*** EXCERPTED RECORDS ***

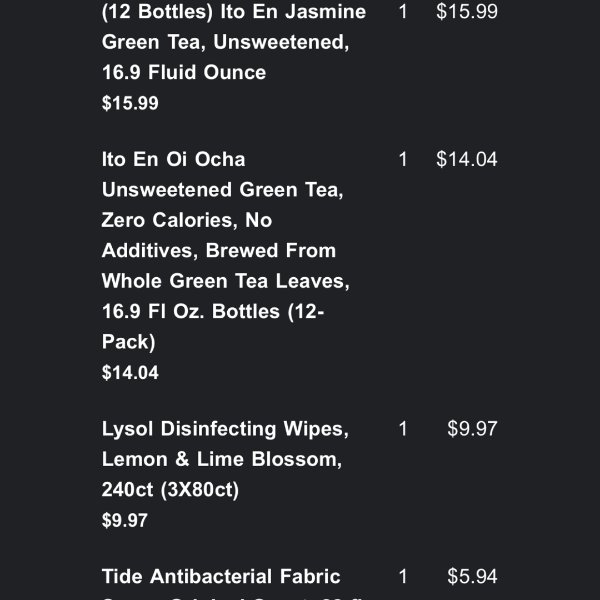The image size is (600, 600).
Task: Select quantity 1 for Lysol wipes
Action: pyautogui.click(x=403, y=428)
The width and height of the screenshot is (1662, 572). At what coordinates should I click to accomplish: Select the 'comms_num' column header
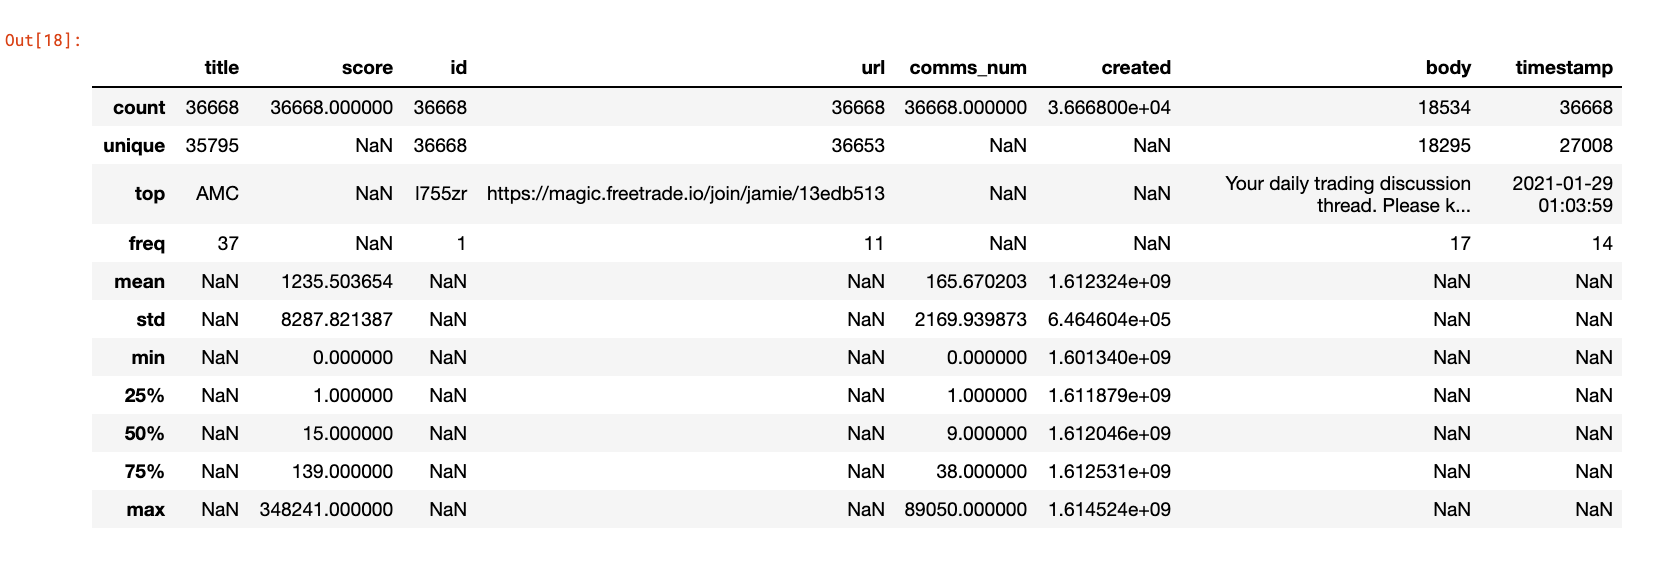point(967,68)
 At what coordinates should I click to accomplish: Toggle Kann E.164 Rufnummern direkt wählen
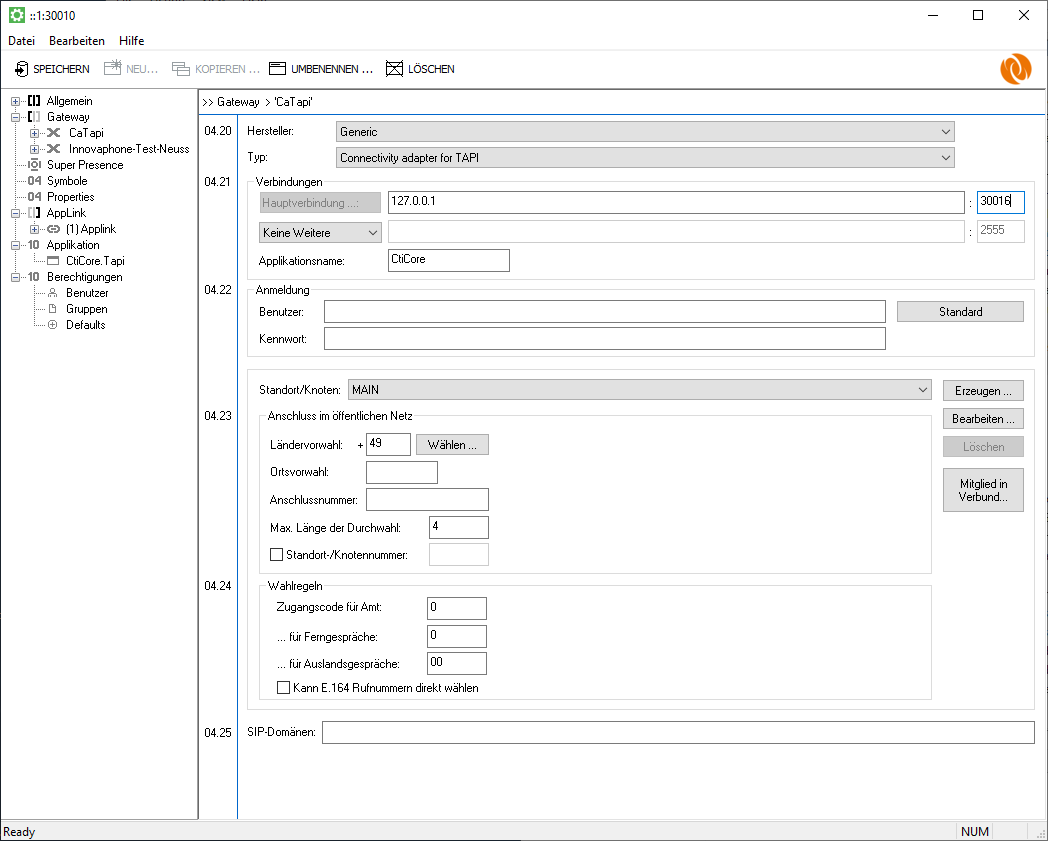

***

▶ _WHAT THE TASK ASKS_: From the rows above, extract each line that contains the string "coordinates".

▶ _SOLUTION BELOW_:
The width and height of the screenshot is (1662, 572). At what coordinates should I click to accomplish: Select the 'comms_num' column header
 At what coordinates should I click to accomplish: Toggle Kann E.164 Rufnummern direkt wählen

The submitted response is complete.